Opinion
16248 12/13.
12-01-2015
Sullivan & Cromwell LLP, New York (Darrell S. Cafasso and Robert A. Sacks of counsel), for appellants. Boies, Schiller & Flexner LLP, Armonk (Motty Shulman, Richard E. Weill, Ian M. Dumain and Marc Ayala of counsel), for respondent.
Sullivan & Cromwell LLP, New York (Darrell S. Cafasso and Robert A. Sacks of counsel), for appellants.

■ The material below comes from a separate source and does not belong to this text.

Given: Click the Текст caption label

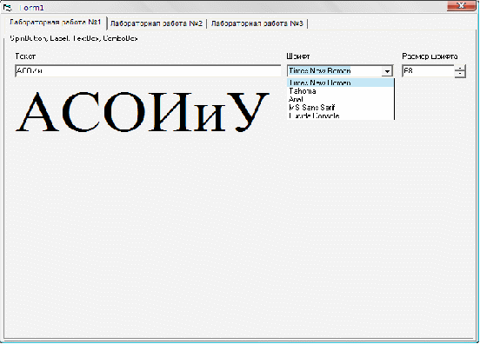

Boies, Schiller & Flexner LLP, Armonk (Motty Shulman, Richard E. Weill, Ian M. Dumain and Marc Ayala of counsel), for respondent.
Opinion
MOSKOWITZ, J.
This breach of warranty action arises from a residential mortgage backed securitization called the J.P. Morgan Mortgage Acquisition Trust 2006–WMC4 (the Trust). The Trust was arranged and sponsored by defendant J.P. Morgan Mortgage Acquisition Corporation (JPMMAC), which made certain representations and warranties as to the quality of the mortgage loans in the Trust. We find that plaintiff's interpretation of the language of the representations and warranty at issue is the only reasonable interpretation, and therefore affirm the motion court's denial of JPMMAC's motion to dismiss the causes of action based on its alleged breach of that representation and warranty.

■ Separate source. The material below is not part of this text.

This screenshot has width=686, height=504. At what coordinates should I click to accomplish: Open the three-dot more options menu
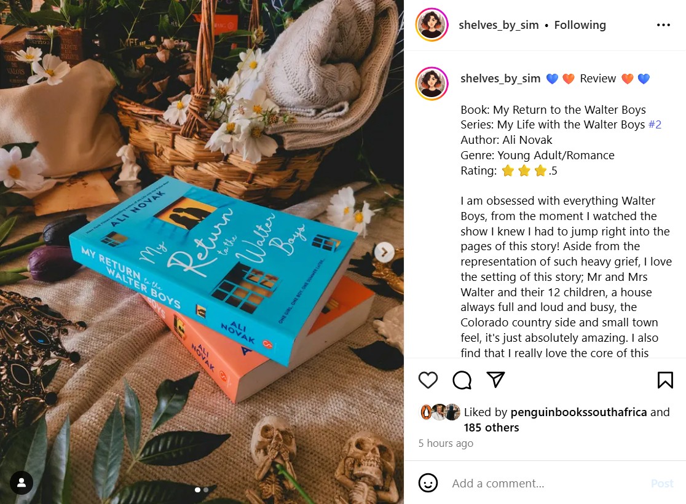click(663, 25)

Securitization is a financing tool used to pool and convert assets such as residential mortgages into financial instruments that can be sold in the capital markets. Mortgages on residential real estate are commonly securitized because the borrower has an obligation to make regular payments, which offer investors a consistent and predictable cash flow. By buying residential mortgage backed securities, investors acquire the right to receive money from the cash flows of the underlying mortgage loans or from their proceeds, such as loan principal and interest. Accordingly, investors are necessarily concerned with, among other things, the credit quality of the underlying mortgage loans, as it directly affects the cash flow from the loans.
The facts are taken from the complaint and accepted as true for the purposes of the CPLR 3211 motion.
A series of interlocking agreements controlled the securitization process. The first was a Mortgage Loan Sale and Interim Servicing Agreement (MLSA) dated as of July 1, 2005. Under the MLSA, defendant WMC Mortgage, LLC sold to JPMMAC all of its rights in certain mortgage loans that WMC owned or originated. The sale of the loans was to close on October 30, 2006 (the Whole Loan Sale Date). The second relevant document was an Assignment and Assumption Agreement dated as of December 20, 2006, under which JPMMAC sold a substantial portion of the mortgage loans to a special purpose entity, J.P. Morgan Acceptance Corporation I (the depositor). Finally, under the Pooling and Servicing Agreement, dated as of December 1, 2006, the depositor transferred the loans into the Trust; defendant JPMorgan Chase Bank, N.A. (together with JPMMAC, JPMorgan) serviced the loans. The closing date for the transaction was December 20, 2006 (the closing date).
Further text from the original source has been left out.